The Sunset Park Landmarks Committee, an activist association of neighborhood preservationists, celebrated a major victory on June 18 when the Landmarks Preservation Commission (LPC) responded to their six years of organized advocacy by voting unanimously to protect four historic residential sections of Sunset Park.
The Sunset Park North, Sunset Park South, Central Sunset Park, and Sunset Park 50th Street historic districts join six preexisting individual landmarks (and one interior landmark) in the neighborhood. Collectively, the districts comprise more than 500 buildings, stretching from 44th Street to 59th Street between Fourth and Seventh avenues. Owners now have to earn LPC approval for exterior renovations to their properties.
Built in the late 19th and early 20th centuries, Sunset Park’s rowhouses historically belonged to working-class and middle-class immigrant families. The neighborhood contains many examples of Romanesque and Renaissance Revival architecture. Councilman Carlos Menchaca, assemblyman Félix Ortiz, and congresswoman Nydia Velázquez all supported the grassroots landmarking push.

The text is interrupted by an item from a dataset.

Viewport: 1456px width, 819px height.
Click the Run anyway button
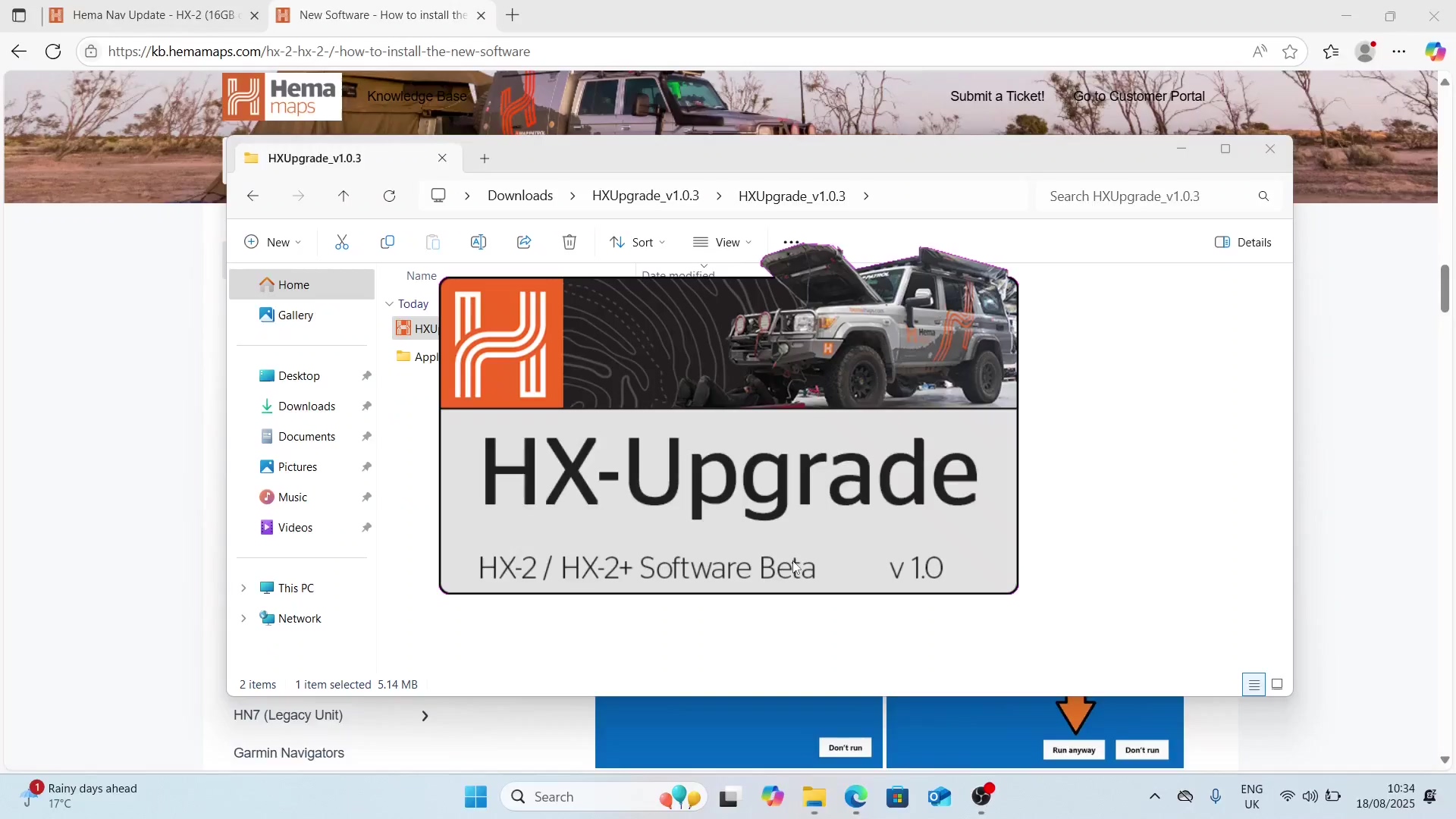[x=1074, y=750]
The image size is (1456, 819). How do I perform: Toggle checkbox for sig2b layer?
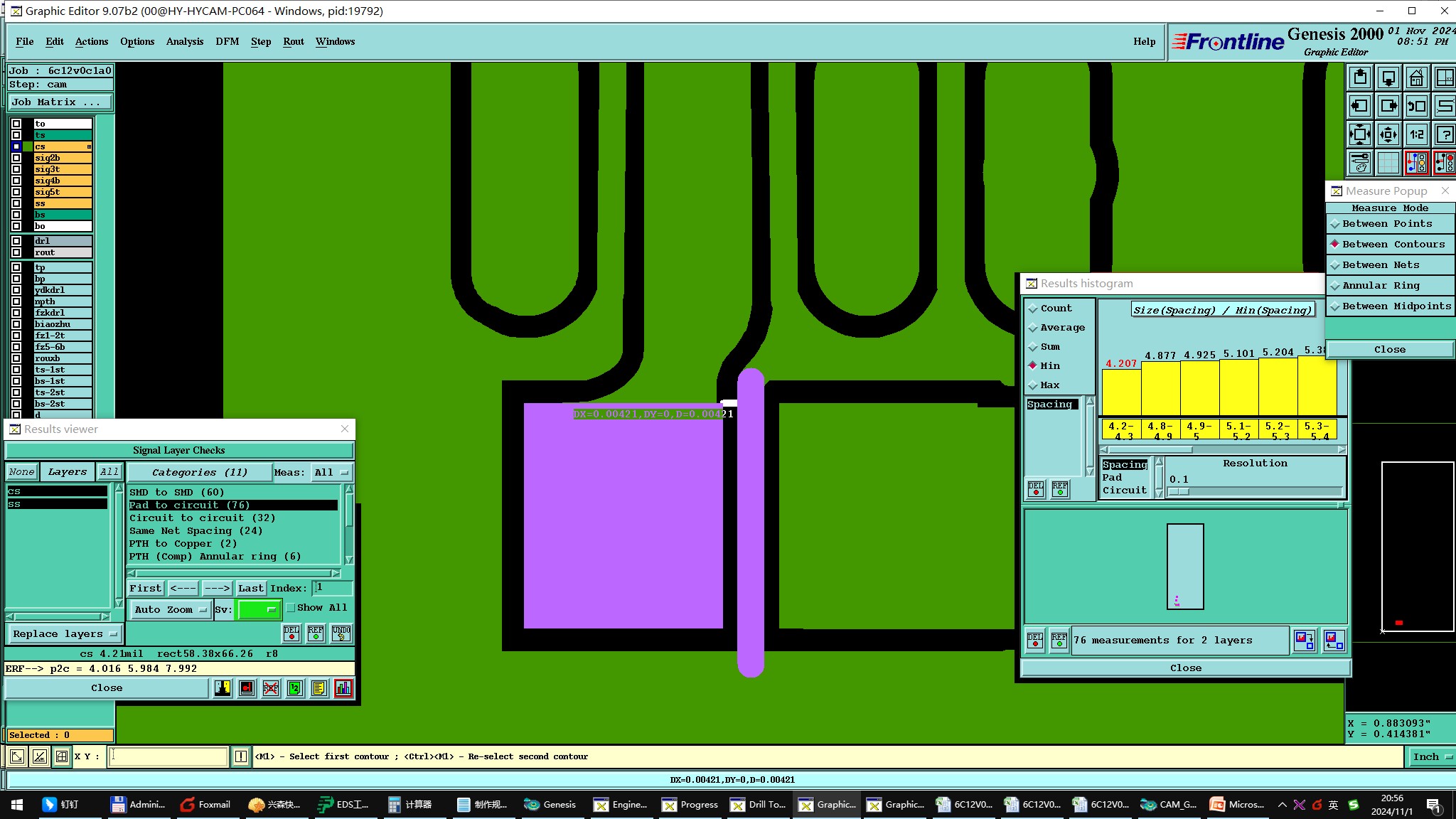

A similar effort by the Gowanus Landmarking Coalition also appears to have begun to make progress, as the LPC agreed on June 25 to calendar five properties in Gowanus for landmarking consideration in advance of the neighborhood’s upcoming rezoning. These are the Gowanus Flushing Tunnel Pumping Station and Gate House, the American Can Factory, the Brooklyn Rapid Transit Powerhouse, the Norge Sailmakers Corporation Building, and the ASPCA Memorial Building.
The LPC – created in 1965 by Mayor Robert F. Wagner Jr. to safeguard sites of architectural, historical, and cultural significance – kept busy last month, additionally approving Bay Ridge’s first landmarked historic district. Created on June 25, the Doctors’ Row Historic District protects 54 homes (circa 1906 to 1913) on Bay Ridge Parkway.